This turns out to very straightforward, the key is to use the CommandLineEventConsumer class. It allows you to launch any program in response to a WMI event. In order to use it you only need to set two properties (although there are many more to explore)
- Name - a unique name for your class instance
- CommandLineTemplate - the command you want to run
As we want to launch a PowerShell script the command line would need to be something like
powershell.exe -command C:\temp\myscript.ps1
This would run the script myscript.ps1 and pass it any parameters that are added to the command line. Within the script you can access the parameters via the $args array.
A Working Example
Lets say that we wanted to stop people running Solitaire on their PCs - it's mean but hey, we're admins! The PowerShell cmdlet stop-process will kill a process if we supply the process ID so we'll pass that out from WMI to the script and pick it up via $args.
stop-process $args[0]
As before you need to create a filter and a consumer and join them together. So this code creates a filter that looks for instances of Solitaire starting up
$EFClass = [wmiclass]"\root\subscription:__EventFilter"
$ef = $EFClass.CreateInstance()
$ef.Name = "NewProcessFilter"
$ef.Querylanguage = "WQL"
$ef.Query = "select * from __InstanceCreationEvent within 5 where targetinstance isa 'Win32_Process' and targetinstance.name = 'Solitaire.exe'"
$ef.EventNamespace = "root\cimv2"
$ef.put()
Next we create a consumer, using the CommandLineEventConsumer class. %TargetInstance.Handle% picks up the process ID from the win32_process object that triggered the event and adds it onto the end of the PowerShell command line.

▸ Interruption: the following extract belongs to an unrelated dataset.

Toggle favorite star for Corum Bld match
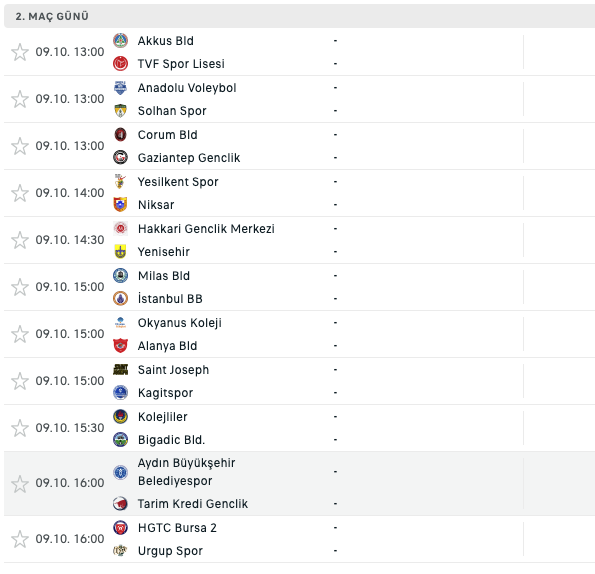595x574 pixels. 20,146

$CLECClass = [wmiclass]"\root\subscription:CommandLineEventConsumer"
$clec = $CLECClass.CreateInstance()
$clec.Name = "RunPowerShell"
$clec.CommandLineTemplate = "powershell.exe -command C:\temp\myscript.ps1 %TargetInstance.Handle%"
$clec.put()
and finally join them together with an instance of the __FilterToConsumerBinding class
$FCBClass = [wmiclass]"\root\subscription:__FilterToConsumerBinding"
$fcb = $FCBClass.createinstance()
$fcb.Consumer = $clec.__Path
$fcb.Filter = $ef.__Path
$fcb.put()
Now every time you start Solitaire the PowerShell script myscript.ps1 will run and Solitaire will be terminated :-)
Note
You might get the same errors that I noted in an earlier post when you invoke the put method. This is a known bug in PowerShell 1.0 and will be fixed in v2.0. The workaround for now is to keep invoking put until it works.